● INPUT RECORDS:
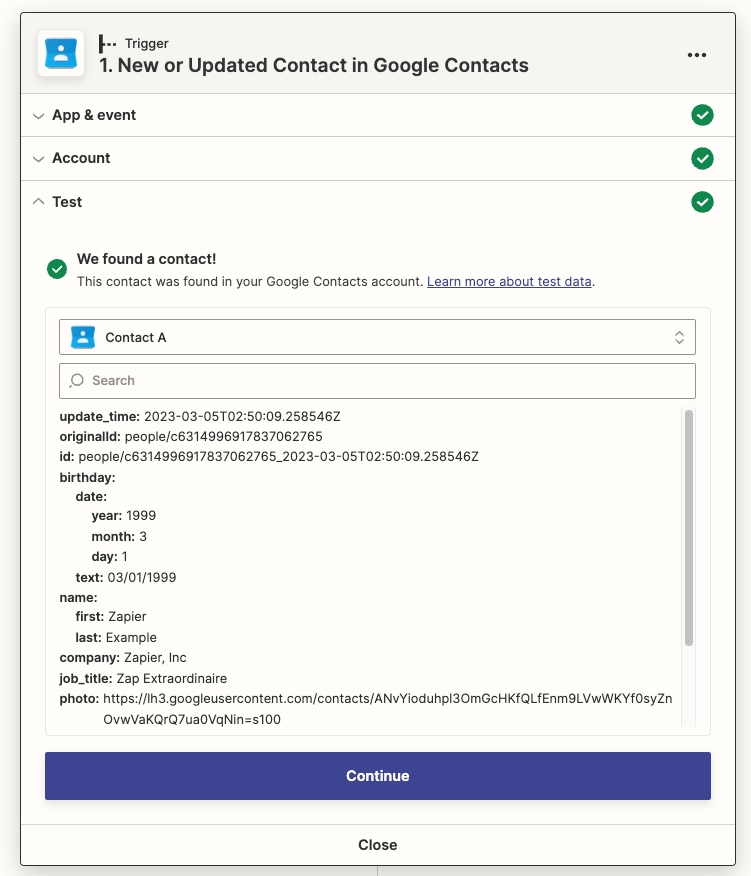Click the Trigger label above the title
The width and height of the screenshot is (751, 876).
[x=146, y=43]
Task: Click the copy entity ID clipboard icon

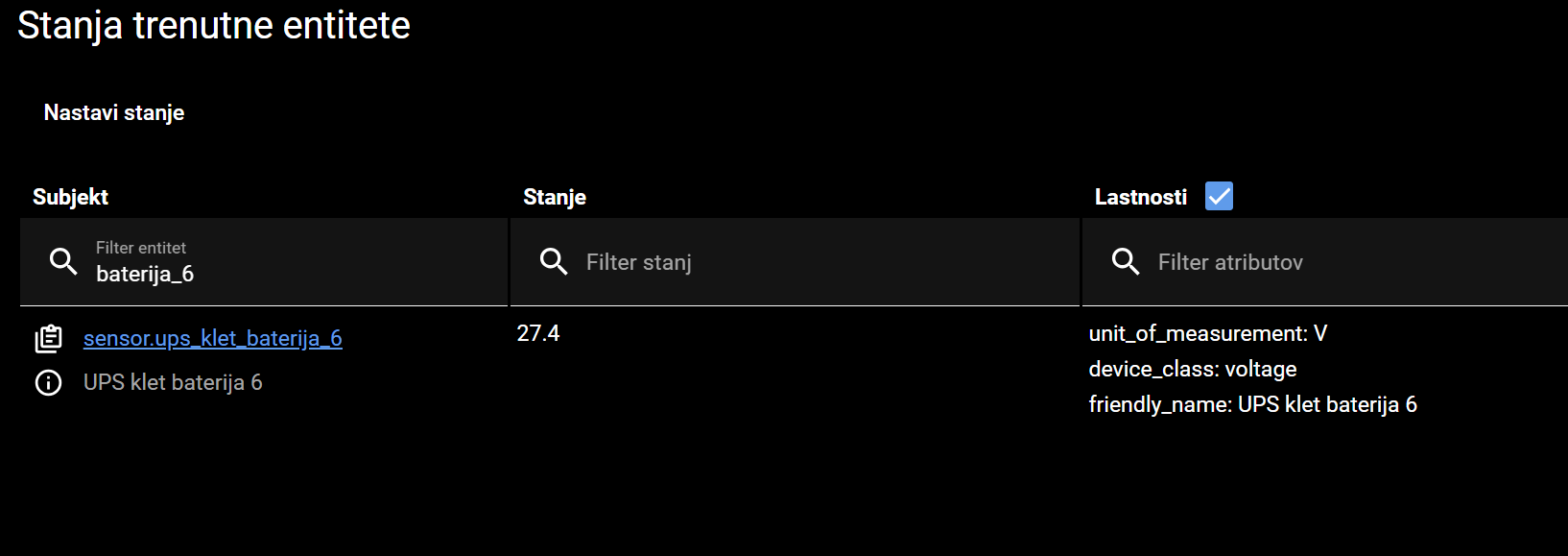Action: pyautogui.click(x=48, y=338)
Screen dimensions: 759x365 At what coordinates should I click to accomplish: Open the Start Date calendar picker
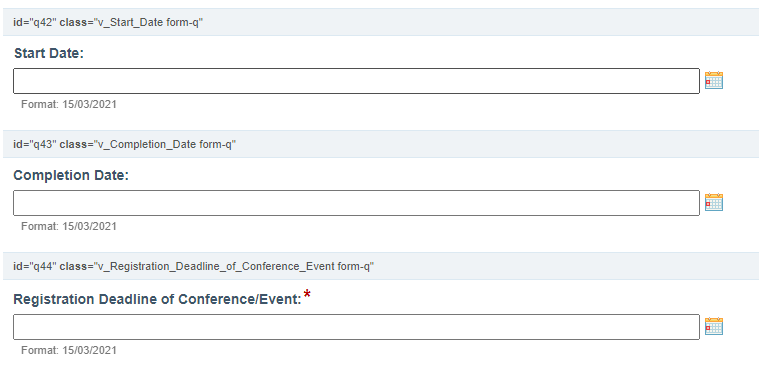pos(713,80)
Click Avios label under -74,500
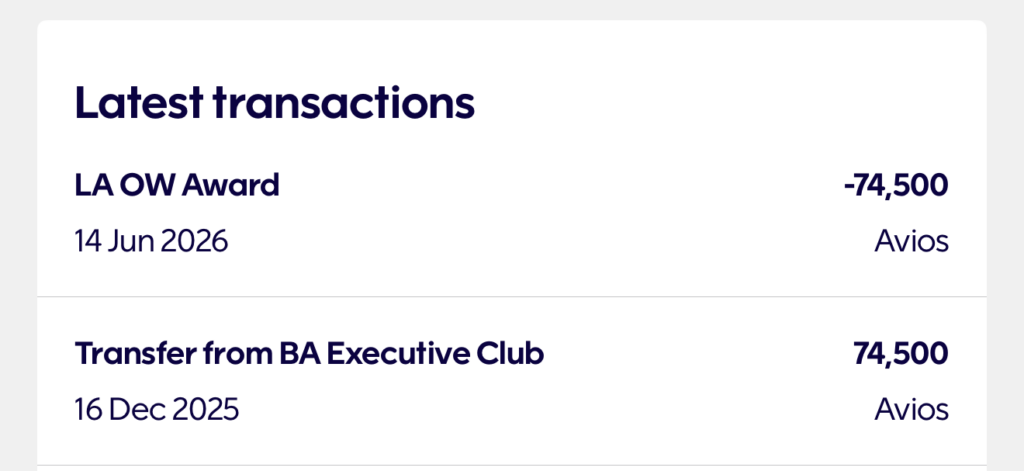The image size is (1024, 471). click(911, 241)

● PROBLEM TO WORK ON:
Only the lines from the one with "Screen dimensions: 759x365" to the end of the listing, both ends included, should be retyped exactly; no pictures belong in the copy.

● REPLY TO THE EXERCISE:
Screen dimensions: 759x365 At what coordinates should I click to accomplish: Open the Start Date calendar picker
pos(713,80)
Click Avios label under -74,500
The image size is (1024, 471). click(911, 241)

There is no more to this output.